Source data section start

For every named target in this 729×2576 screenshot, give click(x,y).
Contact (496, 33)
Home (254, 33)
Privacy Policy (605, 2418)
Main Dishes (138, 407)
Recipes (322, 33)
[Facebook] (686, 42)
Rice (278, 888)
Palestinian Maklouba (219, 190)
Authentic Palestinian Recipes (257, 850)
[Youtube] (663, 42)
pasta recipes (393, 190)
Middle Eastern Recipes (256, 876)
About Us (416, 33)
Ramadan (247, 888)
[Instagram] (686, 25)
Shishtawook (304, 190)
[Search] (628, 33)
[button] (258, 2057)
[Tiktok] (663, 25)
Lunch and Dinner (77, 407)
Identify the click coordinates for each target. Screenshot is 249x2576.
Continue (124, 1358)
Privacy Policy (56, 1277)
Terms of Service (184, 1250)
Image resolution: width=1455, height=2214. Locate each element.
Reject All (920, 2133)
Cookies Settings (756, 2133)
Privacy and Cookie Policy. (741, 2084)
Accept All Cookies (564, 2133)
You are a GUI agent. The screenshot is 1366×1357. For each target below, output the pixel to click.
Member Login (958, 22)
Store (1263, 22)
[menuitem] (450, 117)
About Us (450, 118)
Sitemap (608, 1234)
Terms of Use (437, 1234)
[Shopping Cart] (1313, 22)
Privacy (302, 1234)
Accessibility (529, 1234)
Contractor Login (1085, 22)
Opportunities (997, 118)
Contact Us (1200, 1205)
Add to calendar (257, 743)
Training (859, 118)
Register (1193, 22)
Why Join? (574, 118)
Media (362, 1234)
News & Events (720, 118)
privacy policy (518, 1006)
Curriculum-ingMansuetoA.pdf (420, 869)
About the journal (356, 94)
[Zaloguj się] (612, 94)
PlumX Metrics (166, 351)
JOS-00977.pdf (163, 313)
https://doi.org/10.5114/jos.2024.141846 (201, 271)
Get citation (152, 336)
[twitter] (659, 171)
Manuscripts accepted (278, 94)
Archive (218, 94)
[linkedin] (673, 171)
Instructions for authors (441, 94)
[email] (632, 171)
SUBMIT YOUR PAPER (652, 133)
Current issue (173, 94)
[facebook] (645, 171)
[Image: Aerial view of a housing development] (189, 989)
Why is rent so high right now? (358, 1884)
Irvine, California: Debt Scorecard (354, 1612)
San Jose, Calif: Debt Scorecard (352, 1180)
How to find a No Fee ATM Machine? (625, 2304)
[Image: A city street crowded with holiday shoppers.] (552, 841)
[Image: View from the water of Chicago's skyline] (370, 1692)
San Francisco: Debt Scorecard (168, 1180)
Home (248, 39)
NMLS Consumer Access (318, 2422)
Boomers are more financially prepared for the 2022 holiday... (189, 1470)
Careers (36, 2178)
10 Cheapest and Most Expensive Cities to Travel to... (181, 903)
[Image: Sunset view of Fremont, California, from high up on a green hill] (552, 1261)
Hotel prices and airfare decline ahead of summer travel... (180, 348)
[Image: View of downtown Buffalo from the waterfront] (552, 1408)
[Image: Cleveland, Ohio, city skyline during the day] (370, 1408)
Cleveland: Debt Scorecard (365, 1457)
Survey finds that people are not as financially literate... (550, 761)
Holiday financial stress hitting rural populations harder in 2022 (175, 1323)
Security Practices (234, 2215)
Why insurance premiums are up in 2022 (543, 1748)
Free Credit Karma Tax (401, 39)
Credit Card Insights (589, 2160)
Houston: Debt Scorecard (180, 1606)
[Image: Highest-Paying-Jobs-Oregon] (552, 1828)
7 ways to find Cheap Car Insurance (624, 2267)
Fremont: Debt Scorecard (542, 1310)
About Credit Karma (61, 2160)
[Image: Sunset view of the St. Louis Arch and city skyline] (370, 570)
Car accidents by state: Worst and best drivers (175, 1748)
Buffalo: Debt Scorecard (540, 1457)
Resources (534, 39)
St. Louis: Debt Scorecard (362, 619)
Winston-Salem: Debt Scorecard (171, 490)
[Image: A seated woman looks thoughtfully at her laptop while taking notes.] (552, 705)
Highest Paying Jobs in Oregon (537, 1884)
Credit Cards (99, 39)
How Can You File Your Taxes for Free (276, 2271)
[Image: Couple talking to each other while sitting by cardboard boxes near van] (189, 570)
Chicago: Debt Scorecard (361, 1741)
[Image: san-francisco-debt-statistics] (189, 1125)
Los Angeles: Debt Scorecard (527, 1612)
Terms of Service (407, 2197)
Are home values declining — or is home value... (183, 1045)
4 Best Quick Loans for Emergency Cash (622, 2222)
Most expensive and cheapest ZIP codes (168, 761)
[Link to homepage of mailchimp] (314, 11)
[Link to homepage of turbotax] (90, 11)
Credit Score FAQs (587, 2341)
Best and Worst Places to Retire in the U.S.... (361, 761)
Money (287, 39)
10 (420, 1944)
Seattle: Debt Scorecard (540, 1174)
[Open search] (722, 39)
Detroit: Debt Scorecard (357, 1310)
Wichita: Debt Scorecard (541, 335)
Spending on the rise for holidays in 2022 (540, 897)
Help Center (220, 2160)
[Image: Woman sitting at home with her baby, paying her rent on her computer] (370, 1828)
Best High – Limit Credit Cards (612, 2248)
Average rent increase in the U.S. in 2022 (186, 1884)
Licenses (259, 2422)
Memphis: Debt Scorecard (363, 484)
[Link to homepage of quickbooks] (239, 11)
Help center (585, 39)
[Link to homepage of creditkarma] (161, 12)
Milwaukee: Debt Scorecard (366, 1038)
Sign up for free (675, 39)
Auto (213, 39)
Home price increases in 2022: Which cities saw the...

Source data section end

**What you have to do**. All lines in the data above from the one with "JOS-00977.pdf (163, 313)" through the one with "[Image: Highest-Paying-Jobs-Oregon] (552, 1828)" must be repeated exactly, and no others.

**Task result**.
JOS-00977.pdf (163, 313)
https://doi.org/10.5114/jos.2024.141846 (201, 271)
Get citation (152, 336)
[twitter] (659, 171)
Manuscripts accepted (278, 94)
Archive (218, 94)
[linkedin] (673, 171)
Instructions for authors (441, 94)
[email] (632, 171)
SUBMIT YOUR PAPER (652, 133)
Current issue (173, 94)
[facebook] (645, 171)
[Image: Aerial view of a housing development] (189, 989)
Why is rent so high right now? (358, 1884)
Irvine, California: Debt Scorecard (354, 1612)
San Jose, Calif: Debt Scorecard (352, 1180)
How to find a No Fee ATM Machine? (625, 2304)
[Image: A city street crowded with holiday shoppers.] (552, 841)
[Image: View from the water of Chicago's skyline] (370, 1692)
San Francisco: Debt Scorecard (168, 1180)
Home (248, 39)
NMLS Consumer Access (318, 2422)
Boomers are more financially prepared for the 2022 holiday... (189, 1470)
Careers (36, 2178)
10 Cheapest and Most Expensive Cities to Travel to... (181, 903)
[Image: Sunset view of Fremont, California, from high up on a green hill] (552, 1261)
Hotel prices and airfare decline ahead of summer travel... (180, 348)
[Image: View of downtown Buffalo from the waterfront] (552, 1408)
[Image: Cleveland, Ohio, city skyline during the day] (370, 1408)
Cleveland: Debt Scorecard (365, 1457)
Survey finds that people are not as financially literate... (550, 761)
Holiday financial stress hitting rural populations harder in 2022 (175, 1323)
Security Practices (234, 2215)
Why insurance premiums are up in 2022 (543, 1748)
Free Credit Karma Tax (401, 39)
Credit Card Insights (589, 2160)
Houston: Debt Scorecard (180, 1606)
[Image: Highest-Paying-Jobs-Oregon] (552, 1828)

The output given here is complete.